Emmerich is soft-spoken, with kind eyes and a legendarily-thick – but still professional – dark beard. He is a student in Marseilles, I believe it was, but was born and bred in Paris, coming home to visit his parents and house Deborah. He knows I’m coming… well, he heard it yesterday or so, and Deborah is confident he can tell me a good – and cheap – place to stay; this is good, because I never hear stories of a “cheap” stay in Paris. Yet when we meet him he tells us there is no need for a hostel: “There are lots of rooms at my parents’ house,” he says. So for three days I live with a French family with my-age kids and dogs, eat French food, drink good, complex French wine, and otherwise feel incredibly blessed at the doors that have opened when, just earlier that day, I felt great anxiety about going alone.
We Lourve it up on the first day, venturing beneath the glass pyramids to the first home of Louis XIV, the Sun King, the short man who invented high heels. It used to be a castle or fortress before those times, surprising some of the archaeologists who have now dug it out so that we can walk, inside and air-conditioned, through the moat. I wonder if, for cardio, soldiers ever had to do laps around the castle. Emmerich says no, because what if there were crocodiles in the moat. It is a good point… even though we know there were no crocodiles in France, especially during those times, imagine the fear of attacking a castle suddenly compounded with the double fear of seeing crocodiles in the moat one has to cross… and crocodiles would have been unknown to the attackers and look triply fearsome… the thought goes into my strategic notebook for when I eventually have to defend the royal keep in a land where there are no crocodiles; yeah, it’s gonna be big.

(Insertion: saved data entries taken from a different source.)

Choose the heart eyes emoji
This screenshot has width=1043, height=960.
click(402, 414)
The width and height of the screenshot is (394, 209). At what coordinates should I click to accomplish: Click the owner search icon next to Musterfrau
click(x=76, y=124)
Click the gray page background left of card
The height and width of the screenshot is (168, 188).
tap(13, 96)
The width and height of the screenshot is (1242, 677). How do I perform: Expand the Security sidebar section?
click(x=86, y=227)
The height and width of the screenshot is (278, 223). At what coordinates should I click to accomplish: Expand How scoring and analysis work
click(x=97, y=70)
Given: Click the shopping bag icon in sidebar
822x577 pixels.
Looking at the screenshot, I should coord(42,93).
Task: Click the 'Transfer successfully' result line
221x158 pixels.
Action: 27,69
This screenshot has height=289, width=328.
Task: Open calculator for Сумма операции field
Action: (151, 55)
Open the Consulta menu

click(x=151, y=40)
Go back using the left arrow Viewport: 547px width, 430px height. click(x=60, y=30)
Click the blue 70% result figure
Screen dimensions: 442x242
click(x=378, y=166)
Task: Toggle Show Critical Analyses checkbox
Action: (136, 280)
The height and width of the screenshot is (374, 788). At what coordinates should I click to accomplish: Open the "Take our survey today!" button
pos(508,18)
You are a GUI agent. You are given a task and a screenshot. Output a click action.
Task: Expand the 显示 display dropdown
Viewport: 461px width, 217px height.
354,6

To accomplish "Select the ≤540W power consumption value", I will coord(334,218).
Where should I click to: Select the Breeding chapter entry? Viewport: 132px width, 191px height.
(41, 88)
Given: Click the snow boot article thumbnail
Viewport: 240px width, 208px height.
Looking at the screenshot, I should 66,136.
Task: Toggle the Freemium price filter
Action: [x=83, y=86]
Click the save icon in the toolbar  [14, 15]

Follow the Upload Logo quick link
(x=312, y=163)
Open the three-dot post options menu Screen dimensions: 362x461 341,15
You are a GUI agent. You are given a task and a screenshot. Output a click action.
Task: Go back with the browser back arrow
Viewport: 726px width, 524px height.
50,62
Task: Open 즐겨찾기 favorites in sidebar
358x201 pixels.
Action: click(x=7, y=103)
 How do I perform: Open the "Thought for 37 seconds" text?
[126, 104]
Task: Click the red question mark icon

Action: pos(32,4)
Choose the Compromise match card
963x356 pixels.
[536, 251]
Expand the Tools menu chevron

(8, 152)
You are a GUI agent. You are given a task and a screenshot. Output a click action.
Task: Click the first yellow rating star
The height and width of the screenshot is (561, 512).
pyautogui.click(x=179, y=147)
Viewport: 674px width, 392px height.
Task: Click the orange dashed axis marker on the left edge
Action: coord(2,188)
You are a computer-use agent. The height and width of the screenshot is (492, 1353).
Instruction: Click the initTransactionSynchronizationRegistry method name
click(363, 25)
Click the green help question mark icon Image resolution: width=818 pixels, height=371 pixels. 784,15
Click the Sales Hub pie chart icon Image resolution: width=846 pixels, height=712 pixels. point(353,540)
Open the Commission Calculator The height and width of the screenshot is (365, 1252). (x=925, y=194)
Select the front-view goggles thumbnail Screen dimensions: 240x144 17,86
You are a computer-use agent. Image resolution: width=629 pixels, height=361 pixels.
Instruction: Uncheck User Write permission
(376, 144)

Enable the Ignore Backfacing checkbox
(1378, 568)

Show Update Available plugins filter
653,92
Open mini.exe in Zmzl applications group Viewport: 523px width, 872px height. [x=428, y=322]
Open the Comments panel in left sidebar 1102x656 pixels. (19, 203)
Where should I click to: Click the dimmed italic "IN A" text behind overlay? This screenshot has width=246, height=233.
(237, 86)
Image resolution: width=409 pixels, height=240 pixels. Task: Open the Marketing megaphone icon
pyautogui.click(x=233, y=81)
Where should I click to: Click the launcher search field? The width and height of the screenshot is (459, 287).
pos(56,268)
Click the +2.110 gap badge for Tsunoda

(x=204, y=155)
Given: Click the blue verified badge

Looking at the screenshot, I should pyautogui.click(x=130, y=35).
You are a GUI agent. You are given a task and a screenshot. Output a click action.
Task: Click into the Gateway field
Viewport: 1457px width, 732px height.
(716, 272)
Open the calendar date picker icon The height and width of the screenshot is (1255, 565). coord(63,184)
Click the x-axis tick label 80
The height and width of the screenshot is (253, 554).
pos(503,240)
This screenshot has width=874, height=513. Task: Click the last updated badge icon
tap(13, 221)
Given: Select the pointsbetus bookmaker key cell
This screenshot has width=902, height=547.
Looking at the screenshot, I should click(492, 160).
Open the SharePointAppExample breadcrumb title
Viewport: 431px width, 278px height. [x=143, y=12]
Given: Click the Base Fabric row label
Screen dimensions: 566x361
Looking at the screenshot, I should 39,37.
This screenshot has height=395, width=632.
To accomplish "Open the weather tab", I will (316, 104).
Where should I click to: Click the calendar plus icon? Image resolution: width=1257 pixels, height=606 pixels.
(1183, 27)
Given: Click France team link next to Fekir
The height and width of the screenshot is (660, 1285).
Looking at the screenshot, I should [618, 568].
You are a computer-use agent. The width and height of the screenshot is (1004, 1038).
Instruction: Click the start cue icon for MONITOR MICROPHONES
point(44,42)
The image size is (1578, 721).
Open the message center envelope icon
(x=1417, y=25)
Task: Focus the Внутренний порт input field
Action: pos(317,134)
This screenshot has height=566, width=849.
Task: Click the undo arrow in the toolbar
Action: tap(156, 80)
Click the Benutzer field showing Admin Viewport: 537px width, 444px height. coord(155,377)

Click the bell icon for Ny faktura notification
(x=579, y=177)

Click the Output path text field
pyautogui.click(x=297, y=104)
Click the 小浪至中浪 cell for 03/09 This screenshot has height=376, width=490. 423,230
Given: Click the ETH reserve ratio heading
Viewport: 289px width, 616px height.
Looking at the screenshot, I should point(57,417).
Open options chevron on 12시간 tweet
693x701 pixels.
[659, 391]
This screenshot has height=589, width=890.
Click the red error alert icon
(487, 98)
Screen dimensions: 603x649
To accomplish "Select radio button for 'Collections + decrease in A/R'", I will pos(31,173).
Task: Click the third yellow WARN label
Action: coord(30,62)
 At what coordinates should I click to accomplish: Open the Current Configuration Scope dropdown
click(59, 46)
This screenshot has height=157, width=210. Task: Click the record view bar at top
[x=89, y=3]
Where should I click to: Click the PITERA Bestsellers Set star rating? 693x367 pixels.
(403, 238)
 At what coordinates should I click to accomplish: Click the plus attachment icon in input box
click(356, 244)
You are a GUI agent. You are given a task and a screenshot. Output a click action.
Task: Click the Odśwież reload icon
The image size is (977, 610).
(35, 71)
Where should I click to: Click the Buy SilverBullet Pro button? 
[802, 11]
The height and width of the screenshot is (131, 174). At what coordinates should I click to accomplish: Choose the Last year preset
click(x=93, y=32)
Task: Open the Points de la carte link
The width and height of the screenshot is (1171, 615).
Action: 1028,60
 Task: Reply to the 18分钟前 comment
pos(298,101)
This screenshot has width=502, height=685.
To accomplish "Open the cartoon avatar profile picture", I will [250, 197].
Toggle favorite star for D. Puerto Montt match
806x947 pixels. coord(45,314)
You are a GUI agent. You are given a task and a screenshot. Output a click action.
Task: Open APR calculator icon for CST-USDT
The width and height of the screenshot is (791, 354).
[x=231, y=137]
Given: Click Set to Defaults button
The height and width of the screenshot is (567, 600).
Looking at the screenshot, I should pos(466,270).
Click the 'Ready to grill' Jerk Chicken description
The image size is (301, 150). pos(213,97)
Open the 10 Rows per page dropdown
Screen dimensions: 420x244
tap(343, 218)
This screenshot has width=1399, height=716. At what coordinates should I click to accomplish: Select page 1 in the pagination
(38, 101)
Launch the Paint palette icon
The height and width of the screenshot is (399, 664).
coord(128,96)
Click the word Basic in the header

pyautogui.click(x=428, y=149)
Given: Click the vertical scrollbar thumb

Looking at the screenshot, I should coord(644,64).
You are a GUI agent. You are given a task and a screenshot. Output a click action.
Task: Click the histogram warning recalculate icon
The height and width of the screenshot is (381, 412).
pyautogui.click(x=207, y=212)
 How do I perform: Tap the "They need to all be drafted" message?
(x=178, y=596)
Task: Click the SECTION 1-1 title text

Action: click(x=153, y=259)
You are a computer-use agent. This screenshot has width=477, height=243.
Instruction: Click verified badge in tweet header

The Mona Lisa is there, too, smiling at us from behind slightly green, photograph-proof glass. She’s in the huge corridor full of brilliant Renaissance paintings, though I am puzzled by one of St. Francis receiving the stigmata where Jesus is flying and supposed to look like a cherubim, but really looks like a six-winged eagle shooting laser beams out of his wounds into a fainting Francis’ wrists and feet. Impressive too is the Code of Hammurabi downstairs, the famous beheaded Nike statue of Samothrace, and the miles and miles of exhilarating corridors, some transporting you into ancient Assyria, others to their own well-preserved worlds.
Deborah is not happy, however, when we visit the mummified cats, or when we bring it up later. And later. And later. But the mummification process is interesting and well-documented, and I see more species of mummies here than ever before. Usually museums stick to people, dogs, and cats. But at the Louvre there are scarabs, crocodiles (whose skin is so tough you don’t need to wrap it, just remove the vitals and put them in jars), and so on. Of course, this isn’t all you’ll see at the Louvre, just as the characters in The Night at the Museum movies are only a very tiny selection of all of the collection pieces that come alive at night, but if you want to see the world’s first piece of art – two reindeer swimming, carved on reindeer bone – then I guess you’ll have to go. I would live there if I could, for never have I seen such a fantastic jungle of art, people, and history, where you can pluck culture out of the air like unfortunate flying squirrels.
The next day is my last full one. We have a choice of Versailles or Paris, since Versailles, Louis XIV’s second palace – built to be the grandest in Europe, because the Louvre had been recently surpassed – and we choose Paris. It’s difficult to chronicle this part of the adventure, because there is just so much seen, from the church of the Sacred Heart (Sacre Coeur) with its incredibly bright mosaic of Christ with, literally, a heart of gold – perhaps my favorite church in Europe – to Notre Dame minus the hunchback (the bells are all automated now, with no new Quasimodos, which makes both me and Victor Hugo sad inside). We stroll through many other churches and neighborhoods and all with Emmerich’s detailed description of artistic styles and where Gothic and Romantic blend in these features… the Eiffel Tower and how it was meant to be dismantled after the World’s Fair, but has persisted in all its simplicity to symbolize Paris to the world… and the whole city is preserved to an extent that it doesn’t seem that people have ever touched these statues; occasionally we see a toe chipped off of a statue on a façade of a building, but for the most part they look untouched, brilliant, as if a society of statue-protectors has been watching them for centuries and is watching us now…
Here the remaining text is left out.